# Ripshot with a hook and hinge=awesome



## paulaboutform (Dec 3, 2006)

I just set up and shot my ripshot with my new TRU BALL HT3 backtension hook release. I'm so excited about how well this works and I haven't been excited about any new archery products for a long time.

I set it up to hold about 85-90% of my holding weight with my back muscles and WOW!!! The stabilizer muscles in my fingers, hand, wrist, and forearm are now completely relaxed and this lack of tension cannot be duplicated without the ripshot. Let me qualify this by adding that I am a certified Level II archery coach and I do understand the shot process and proper form. That is why I'm so excited about this product and being able to shoot it with a true back tension release. I read about guys raving about how great the ripshot is with their trigger style releases but I don't want to go back to a trigger.

I set my 20 and 30 yard pins at home and shot another 6 arrows at a local club yesterday morning to get my 40 and 50 yard marks. I then caught up with my waiting buddies to shoot the 3-D we were there for. To say I haven't been shooting much in the last year and a half would be an understatement. I suffered a neck injury that set me back for some time but the ripshot is great at isolating specific muscle groups so I can shoot pain free. I went on to shoot a 380 out of 400 which is way better than I had any business shooting because this club shoot is no gimme. Alot of tunnels, canyons, and almost straight up and down hill shots...after all, I am in B.C., Canada. I also found that my shots weren't rushed as I had more control and my sight picture was much more stable. This was especially noticeable on the extreme uphill and downhill shots.
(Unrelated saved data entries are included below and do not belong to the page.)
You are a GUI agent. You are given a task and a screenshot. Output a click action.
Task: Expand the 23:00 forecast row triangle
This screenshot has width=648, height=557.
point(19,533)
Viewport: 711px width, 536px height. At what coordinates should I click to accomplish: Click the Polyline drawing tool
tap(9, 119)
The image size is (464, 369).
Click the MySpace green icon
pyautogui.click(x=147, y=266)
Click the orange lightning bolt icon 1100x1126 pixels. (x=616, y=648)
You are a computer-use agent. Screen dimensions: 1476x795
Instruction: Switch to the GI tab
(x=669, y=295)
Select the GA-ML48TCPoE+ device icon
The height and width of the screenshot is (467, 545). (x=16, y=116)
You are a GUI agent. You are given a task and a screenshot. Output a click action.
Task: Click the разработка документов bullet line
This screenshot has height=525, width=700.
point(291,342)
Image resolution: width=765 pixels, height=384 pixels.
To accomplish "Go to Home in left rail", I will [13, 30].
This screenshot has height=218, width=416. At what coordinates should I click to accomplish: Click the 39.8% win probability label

Nat at ripshot was a great help and I highly recommend this awesome product for hunting, 3-D, and target archery.


----------



## gnat7 (Dec 20, 2008)

I found this post from last march Paul has since kept in touch with me, not much more than a month after this Paul went on to win the 2010 3d Indoor Canadian Nationals Than not long after that he completed the sweep of the Frasier valley triple crown outdoor 3d. What was impressive about this is that he shoots bowhunter class and he outscored everyone in freestyle in all three events.
RIP Archery would like to congratulate Paul on his 2010 season and wish him good luck in 2011.


----------